----- DATA PROVIDED

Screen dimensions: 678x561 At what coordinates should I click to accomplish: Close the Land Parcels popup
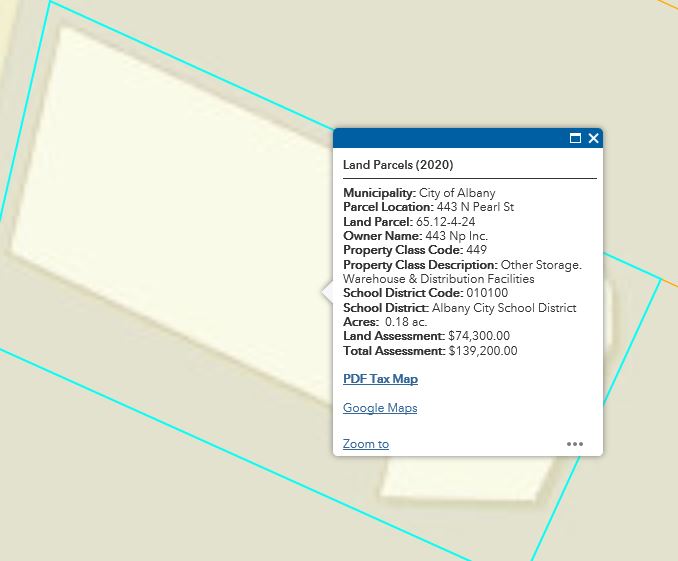click(593, 139)
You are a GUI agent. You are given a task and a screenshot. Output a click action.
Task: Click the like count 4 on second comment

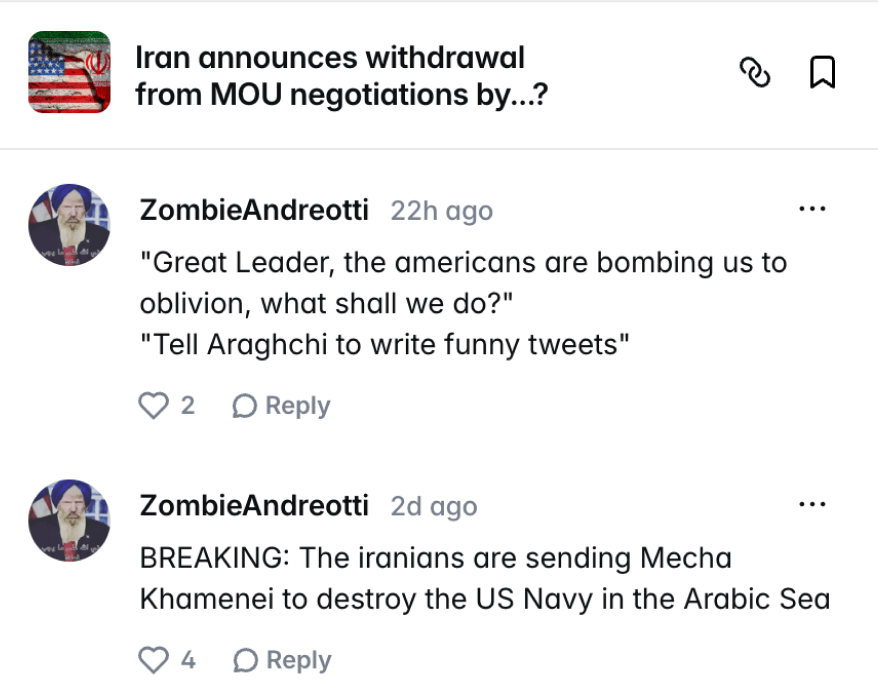[x=188, y=660]
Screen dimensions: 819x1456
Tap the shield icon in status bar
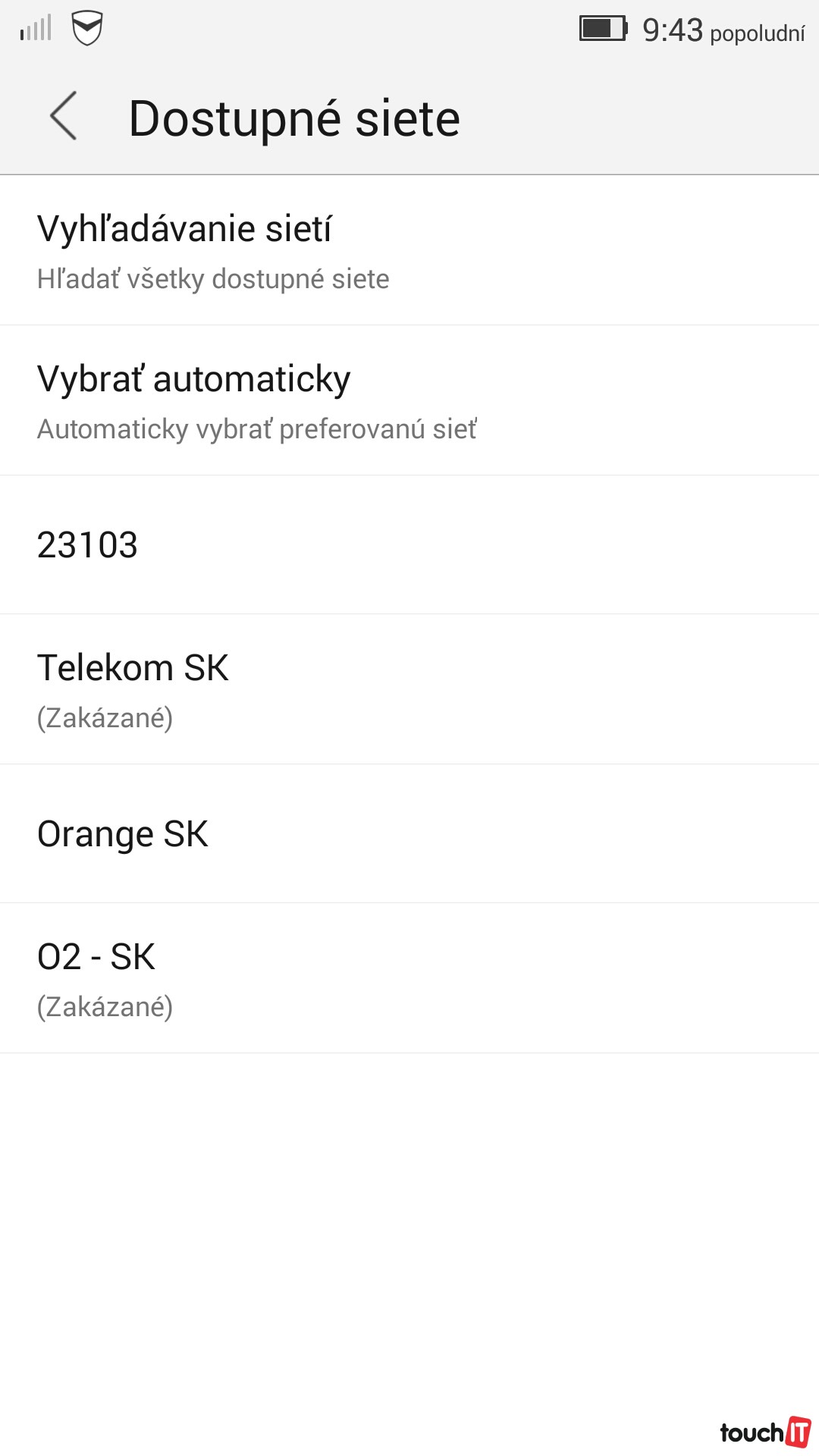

----------

§ **WHAT THE TASK ASKS**: An exact copy of the entries, minus the pictures, is what's needed here.

§ **EXPECTED ANSWER**:
Screen dimensions: 678x561 At what coordinates should I click to accomplish: Close the Land Parcels popup
click(593, 139)
You are a GUI agent. You are given a task and a screenshot. Output a click action.
Task: Click the like count 4 on second comment

[x=188, y=660]
Screen dimensions: 819x1456
Tap the shield icon in status bar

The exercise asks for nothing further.